Terns - Farne Islands 2013
So, we're all familiar with the next bit aren't we - rip open the envelope, glance across at the "total due" figure and Whooomph! Your heart sinks into your boots with the shock of it. Even on a month when we know we've had some spendiness, the shock of the amount seen in one lump like that still has the power to make us think "aargh" - but whether that sinking feeling lasts or not depends entirely on how you deal with it from there. In years gone by we would have consoled ourselves that the Direct debit was set to take the minimum repayment in any case, and we could worry about the remainder of the bill over a few months. It would have been "out of sight, out of mind" for a while, at least. Thankfully, we've seen the light, and a more proactive approach gets taken these days.

When the bill arrives (and we always know to within a few days when that will be - step one is to learn your card's relevant dates - both billing and payment!) the first thing we do is sit down and check through everything. Because we have two cards on the same account, and the card pays cashback on spending, we both put all spending - joint and personal - on the cards where we can, so we check through and make sure that one or the other of us recognises all the transactions listed. Step two: Are you 100% sure only those people authorised are using the card? Once we're happy that there's nothing unusual on there, we start to break things down. Some spending comes under the habit of "general" and this is accounted for by the money we each automatically transfer over to the joint account each month. So diesel for the cars, Mr EH's train ticket, odds and ends of food shopping etc. Some joint travel also gets accounted for in that way - we each add £10 or £20 to our Oyster cards most months for example. Periodically we add up things like diesel costs for example, so we can keep track of what we spend in those areas on a monthly basis. Step three: Learn what your basic expenditures in an average month will be - that way you come to expect them. 

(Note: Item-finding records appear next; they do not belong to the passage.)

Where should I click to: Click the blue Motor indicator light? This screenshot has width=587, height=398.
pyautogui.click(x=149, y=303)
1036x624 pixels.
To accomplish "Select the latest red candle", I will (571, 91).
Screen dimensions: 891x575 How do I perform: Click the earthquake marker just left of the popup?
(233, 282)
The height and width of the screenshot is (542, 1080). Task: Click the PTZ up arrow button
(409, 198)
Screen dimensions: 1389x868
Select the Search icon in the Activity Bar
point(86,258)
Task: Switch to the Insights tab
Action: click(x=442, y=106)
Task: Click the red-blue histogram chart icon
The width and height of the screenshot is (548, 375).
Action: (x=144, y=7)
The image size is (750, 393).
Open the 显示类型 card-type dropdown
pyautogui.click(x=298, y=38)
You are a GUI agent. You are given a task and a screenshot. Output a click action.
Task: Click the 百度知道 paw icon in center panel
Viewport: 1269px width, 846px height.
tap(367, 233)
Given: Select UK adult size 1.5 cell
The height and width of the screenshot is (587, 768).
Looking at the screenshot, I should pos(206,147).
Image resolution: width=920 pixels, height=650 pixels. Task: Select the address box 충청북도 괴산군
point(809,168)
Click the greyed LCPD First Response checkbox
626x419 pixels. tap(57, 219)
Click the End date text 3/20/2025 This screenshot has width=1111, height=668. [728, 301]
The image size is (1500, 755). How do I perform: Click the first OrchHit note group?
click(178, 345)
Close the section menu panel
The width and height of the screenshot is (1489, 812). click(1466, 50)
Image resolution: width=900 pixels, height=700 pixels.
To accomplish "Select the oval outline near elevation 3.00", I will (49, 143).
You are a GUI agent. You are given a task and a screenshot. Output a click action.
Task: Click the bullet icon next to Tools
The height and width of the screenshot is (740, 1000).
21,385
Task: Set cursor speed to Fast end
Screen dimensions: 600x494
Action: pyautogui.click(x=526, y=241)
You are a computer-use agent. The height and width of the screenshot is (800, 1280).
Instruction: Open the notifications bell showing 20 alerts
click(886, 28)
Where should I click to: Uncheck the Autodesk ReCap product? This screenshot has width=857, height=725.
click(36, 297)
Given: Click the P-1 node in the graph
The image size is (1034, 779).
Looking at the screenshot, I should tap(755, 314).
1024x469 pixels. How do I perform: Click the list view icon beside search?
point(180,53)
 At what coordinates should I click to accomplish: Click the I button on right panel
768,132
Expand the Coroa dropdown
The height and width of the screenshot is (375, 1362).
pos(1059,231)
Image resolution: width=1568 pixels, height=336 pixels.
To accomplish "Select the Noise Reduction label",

Sunset at Loch Bee, South Uist, 2013
The next stage is to go through the bill line by line "claiming" spends - this month MrEH had some dental work done, for example, and bought a new waterproof coat ready for our trips to Orkney and the Hebrides. I'd taken the plunge and bought the new camera I've been looking at - slightly sooner than planned but I came across precisely the one I wanted at a hard-to-beat price and so grabbed it quick! We also had odds and ends of car related expenditure, a couple of small spends relating to the holiday, and some train tickets bought which weren't quite "general expenditure" but were for both of us. We mark off the bill - our initials against personal items, or "C", "H", "Jt" etc for the other areas. Once every line is "claimed" we add everything up and make sure it equals the amount we need - simple eh?

Thanks to that thing back in step one, we know when we need to start thinking about moving money across into the joint account where the Direct debit will be taken from. Remember also that knowing the DD date is only half of the answer here as usually DD's can come out within a few days of the "actual" date. In our case the DD date is the 26th - but we know it can actually get taken from the account anywhere between the 22nd and the 29th, so the money needs to be sitting waiting "just in case". Step 4 - Get Organised! So, the actual money shuffling itself then - Car costs and holiday spending are budgeted for monthly of course, so that's just a simple matter of shifting the money across from those accounts. Our own personal stuff too, we move from our own current accounts or savings accounts. Some big annual spends go on the card too - insurances for example, and those are budgeted from either the car account or our "Household" account which is fed with a sum monthly to account for such things. Things like train travel for joint adventures, or tickets to events we're both attending get taken from our "joint fun" account - again this gets "fed" a regular monthly amount. We've also got accounts for things like Christmas present expenditure, making it less likely that things like that will come as a nasty shock, too. (And let's face it, it shouldn't, should it!). Once everything is shifted across, one final check both that there is enough money in the account, AND that there are no other DD's to come out which might leave us with a shortfall, and we're done!  Our joint current account is not interest-paying, so we try not to leave extra money kicking around in there for longer than we have to, so often once the card DD has come out and before MrEH's pay goes in, we can be done to mere pennies in know though, so long as those pennies aren't preceded by the "minus" symbol, that's just fine!

Grenitote Beach, North Uist, 2012
If you spend on a credit card how do you manage it? Pay off in full every month or put big purchases on and pay off over time? If you're a "pay off in full" person, have you got a cashback or points-earning card to maximise the advantage of this?



Nic said...

I was really bad with my cash back CC (started paying less attention to spends) so now I have one for online spending, one for travelling and one for big purchases. All are set to be paid of in full these days. None live in my purse! Neither does my main account debit card. Still need to simplify and streamline more though!

Robyn said...

That taking your eye off the ball on spending is very easy though - as is when you've got a cashback card forgetting to put everything you possibly can on there to maximise the cashback, we've found!